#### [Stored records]
—————

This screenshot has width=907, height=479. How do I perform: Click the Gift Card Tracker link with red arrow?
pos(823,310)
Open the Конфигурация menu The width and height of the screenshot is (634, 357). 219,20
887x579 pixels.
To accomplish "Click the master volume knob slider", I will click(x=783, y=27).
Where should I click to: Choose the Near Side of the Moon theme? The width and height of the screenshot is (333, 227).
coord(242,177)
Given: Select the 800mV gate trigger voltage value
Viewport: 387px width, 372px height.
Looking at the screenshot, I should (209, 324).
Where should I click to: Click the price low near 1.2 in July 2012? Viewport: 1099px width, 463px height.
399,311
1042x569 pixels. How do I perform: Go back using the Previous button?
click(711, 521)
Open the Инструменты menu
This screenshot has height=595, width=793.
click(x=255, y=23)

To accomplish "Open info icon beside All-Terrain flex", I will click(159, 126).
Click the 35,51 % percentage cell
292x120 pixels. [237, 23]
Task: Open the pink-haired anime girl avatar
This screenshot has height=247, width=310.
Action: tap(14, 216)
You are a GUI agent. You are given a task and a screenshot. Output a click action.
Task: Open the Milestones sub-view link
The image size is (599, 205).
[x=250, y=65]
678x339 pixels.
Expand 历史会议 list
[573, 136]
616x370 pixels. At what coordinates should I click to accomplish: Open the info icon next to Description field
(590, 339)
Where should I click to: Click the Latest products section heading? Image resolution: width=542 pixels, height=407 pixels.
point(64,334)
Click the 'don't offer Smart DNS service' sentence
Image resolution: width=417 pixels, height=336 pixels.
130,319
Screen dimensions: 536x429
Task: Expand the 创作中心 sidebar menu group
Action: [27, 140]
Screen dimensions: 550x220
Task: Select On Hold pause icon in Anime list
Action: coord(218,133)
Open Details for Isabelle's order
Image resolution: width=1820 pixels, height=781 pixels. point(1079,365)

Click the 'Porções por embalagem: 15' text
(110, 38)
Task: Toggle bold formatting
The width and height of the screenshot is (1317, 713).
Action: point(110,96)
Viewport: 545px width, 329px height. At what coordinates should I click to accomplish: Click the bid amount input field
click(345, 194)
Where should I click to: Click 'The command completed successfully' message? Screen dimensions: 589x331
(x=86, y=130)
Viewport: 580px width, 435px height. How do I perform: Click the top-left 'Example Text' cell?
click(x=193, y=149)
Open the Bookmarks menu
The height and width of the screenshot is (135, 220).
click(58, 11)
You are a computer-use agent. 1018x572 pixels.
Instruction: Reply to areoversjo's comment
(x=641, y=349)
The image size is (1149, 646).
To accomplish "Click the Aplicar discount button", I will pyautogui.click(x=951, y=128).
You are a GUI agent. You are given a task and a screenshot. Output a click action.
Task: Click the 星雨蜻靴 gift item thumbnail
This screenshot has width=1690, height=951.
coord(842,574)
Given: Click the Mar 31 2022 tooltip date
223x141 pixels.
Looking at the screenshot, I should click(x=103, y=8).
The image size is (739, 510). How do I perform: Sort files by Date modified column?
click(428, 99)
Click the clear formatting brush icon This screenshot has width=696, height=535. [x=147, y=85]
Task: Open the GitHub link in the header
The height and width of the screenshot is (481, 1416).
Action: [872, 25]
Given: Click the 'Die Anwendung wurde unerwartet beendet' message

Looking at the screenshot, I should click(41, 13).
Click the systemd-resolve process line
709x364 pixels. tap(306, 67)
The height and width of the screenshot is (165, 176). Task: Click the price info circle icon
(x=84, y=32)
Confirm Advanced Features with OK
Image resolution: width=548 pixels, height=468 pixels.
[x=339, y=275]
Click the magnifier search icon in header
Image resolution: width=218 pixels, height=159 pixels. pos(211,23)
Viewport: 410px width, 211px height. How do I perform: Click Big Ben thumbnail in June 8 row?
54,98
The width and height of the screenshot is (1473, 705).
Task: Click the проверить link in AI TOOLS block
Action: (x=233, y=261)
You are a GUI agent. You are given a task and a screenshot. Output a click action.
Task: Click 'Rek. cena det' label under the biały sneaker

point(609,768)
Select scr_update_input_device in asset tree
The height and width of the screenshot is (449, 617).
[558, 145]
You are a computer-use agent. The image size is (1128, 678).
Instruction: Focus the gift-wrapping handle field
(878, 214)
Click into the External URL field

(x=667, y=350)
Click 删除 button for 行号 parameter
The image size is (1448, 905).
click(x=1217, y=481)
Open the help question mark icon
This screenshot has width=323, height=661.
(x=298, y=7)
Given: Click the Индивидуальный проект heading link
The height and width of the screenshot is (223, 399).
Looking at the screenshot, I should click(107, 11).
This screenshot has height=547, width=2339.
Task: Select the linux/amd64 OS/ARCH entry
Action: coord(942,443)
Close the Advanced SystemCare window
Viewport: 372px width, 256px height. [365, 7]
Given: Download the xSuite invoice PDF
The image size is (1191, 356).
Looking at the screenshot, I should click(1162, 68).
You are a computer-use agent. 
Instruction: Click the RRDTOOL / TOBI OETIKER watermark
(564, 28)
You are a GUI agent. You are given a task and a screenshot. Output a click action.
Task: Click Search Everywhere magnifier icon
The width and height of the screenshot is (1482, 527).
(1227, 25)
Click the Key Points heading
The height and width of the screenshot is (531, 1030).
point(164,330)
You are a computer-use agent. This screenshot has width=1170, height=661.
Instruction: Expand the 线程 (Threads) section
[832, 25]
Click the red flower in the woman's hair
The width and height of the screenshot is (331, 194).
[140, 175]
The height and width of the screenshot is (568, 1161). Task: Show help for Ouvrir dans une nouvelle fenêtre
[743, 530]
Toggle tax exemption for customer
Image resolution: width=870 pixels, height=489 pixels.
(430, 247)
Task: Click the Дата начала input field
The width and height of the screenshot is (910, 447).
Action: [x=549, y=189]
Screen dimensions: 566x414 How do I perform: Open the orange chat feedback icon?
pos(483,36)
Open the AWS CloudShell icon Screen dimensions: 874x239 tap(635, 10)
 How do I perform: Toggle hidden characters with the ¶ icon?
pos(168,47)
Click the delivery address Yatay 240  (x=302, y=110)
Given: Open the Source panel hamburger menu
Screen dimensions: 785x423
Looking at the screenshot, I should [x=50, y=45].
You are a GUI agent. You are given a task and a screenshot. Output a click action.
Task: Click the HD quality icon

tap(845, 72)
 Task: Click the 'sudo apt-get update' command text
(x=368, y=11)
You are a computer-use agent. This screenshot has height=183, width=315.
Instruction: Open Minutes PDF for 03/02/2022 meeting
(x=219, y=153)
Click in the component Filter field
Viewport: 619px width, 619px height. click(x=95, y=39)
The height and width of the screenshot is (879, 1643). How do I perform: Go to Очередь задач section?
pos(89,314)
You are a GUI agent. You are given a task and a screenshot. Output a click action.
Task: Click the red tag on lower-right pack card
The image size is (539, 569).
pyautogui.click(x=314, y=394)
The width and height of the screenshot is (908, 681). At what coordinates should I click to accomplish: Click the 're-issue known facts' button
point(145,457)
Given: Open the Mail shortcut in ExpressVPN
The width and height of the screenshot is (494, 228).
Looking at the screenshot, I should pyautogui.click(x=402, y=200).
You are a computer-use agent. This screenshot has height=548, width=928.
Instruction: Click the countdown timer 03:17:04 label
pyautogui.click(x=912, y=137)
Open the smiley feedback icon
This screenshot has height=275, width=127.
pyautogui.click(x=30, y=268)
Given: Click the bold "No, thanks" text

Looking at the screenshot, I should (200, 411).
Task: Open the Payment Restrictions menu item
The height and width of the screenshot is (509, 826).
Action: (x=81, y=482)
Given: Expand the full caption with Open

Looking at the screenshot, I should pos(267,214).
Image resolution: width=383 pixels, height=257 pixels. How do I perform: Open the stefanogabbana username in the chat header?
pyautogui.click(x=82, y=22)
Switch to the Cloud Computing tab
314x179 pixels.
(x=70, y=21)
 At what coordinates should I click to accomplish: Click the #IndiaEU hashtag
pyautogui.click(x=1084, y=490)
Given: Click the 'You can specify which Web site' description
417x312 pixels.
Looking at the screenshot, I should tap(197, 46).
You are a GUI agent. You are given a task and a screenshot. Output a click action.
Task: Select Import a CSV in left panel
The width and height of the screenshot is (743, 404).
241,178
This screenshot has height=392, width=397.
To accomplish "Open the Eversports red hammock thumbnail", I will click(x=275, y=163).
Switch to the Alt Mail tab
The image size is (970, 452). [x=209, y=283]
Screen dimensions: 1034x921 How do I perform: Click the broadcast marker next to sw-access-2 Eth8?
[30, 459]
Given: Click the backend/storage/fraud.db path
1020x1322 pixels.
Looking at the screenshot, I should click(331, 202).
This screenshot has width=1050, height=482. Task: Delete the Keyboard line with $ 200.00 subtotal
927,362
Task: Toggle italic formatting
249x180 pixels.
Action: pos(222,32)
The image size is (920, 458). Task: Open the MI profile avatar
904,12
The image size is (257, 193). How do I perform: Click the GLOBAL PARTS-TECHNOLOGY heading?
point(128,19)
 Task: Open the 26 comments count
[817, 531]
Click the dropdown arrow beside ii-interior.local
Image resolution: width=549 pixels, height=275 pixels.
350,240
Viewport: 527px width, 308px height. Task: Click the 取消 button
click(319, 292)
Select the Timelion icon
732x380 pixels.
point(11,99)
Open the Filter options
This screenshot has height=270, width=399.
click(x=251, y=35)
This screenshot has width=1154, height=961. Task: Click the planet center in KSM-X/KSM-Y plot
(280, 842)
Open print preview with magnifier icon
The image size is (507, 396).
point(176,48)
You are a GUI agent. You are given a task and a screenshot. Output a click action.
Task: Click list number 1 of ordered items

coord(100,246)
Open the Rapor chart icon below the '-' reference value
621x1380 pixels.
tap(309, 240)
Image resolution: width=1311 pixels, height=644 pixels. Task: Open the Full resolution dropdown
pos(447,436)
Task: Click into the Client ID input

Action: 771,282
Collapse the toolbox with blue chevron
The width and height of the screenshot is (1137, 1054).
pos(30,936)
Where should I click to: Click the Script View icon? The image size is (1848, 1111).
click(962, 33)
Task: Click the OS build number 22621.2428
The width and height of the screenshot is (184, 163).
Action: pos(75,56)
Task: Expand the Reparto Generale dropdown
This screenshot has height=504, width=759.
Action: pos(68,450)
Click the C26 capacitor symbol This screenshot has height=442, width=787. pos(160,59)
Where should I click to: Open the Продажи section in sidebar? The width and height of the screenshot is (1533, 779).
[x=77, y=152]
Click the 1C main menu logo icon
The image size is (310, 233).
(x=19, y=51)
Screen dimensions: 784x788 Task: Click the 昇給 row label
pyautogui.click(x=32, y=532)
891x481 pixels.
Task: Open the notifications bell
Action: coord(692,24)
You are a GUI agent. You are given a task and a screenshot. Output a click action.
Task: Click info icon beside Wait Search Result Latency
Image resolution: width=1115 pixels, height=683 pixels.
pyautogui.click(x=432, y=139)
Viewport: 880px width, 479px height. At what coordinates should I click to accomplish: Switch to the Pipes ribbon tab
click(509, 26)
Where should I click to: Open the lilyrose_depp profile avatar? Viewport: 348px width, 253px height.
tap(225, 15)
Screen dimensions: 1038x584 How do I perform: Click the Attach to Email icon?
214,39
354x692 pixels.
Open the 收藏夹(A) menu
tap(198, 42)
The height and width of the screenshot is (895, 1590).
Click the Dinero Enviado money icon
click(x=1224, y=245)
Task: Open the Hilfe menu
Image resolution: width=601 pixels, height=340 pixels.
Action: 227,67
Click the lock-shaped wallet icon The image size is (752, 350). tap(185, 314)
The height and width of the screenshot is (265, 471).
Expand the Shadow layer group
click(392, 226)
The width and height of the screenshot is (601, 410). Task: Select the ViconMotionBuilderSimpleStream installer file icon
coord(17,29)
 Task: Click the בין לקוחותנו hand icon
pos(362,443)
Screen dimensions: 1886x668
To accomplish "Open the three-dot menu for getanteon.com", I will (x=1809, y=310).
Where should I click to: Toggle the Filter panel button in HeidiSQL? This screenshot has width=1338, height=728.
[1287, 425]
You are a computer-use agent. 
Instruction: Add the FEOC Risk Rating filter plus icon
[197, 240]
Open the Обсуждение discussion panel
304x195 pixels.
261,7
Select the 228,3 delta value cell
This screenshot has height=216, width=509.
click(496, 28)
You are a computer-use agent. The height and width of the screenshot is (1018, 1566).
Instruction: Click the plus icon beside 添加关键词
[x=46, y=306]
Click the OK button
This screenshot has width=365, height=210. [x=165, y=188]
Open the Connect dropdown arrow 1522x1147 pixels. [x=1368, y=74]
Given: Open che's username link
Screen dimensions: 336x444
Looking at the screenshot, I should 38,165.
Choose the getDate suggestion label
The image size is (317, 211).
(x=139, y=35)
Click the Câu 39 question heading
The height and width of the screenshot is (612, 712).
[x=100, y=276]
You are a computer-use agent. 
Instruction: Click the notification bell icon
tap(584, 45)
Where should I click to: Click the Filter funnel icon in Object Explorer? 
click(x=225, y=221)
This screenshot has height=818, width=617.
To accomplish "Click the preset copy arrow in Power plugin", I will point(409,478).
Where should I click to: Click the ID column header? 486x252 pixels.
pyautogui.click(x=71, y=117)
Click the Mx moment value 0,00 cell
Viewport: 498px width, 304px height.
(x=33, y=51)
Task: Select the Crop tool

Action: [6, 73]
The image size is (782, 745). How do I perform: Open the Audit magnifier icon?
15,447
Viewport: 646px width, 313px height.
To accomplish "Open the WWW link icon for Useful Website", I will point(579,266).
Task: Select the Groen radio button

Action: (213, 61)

—————

#### [What the exercise asks]
Output each line of the records above exactly, beginning at the first, and stop once the line containing "Given: Select the" has been output.

#### [Answer to the exercise]
This screenshot has width=907, height=479. How do I perform: Click the Gift Card Tracker link with red arrow?
pos(823,310)
Open the Конфигурация menu The width and height of the screenshot is (634, 357). 219,20
887x579 pixels.
To accomplish "Click the master volume knob slider", I will click(x=783, y=27).
Where should I click to: Choose the Near Side of the Moon theme? The width and height of the screenshot is (333, 227).
coord(242,177)
Given: Select the 800mV gate trigger voltage value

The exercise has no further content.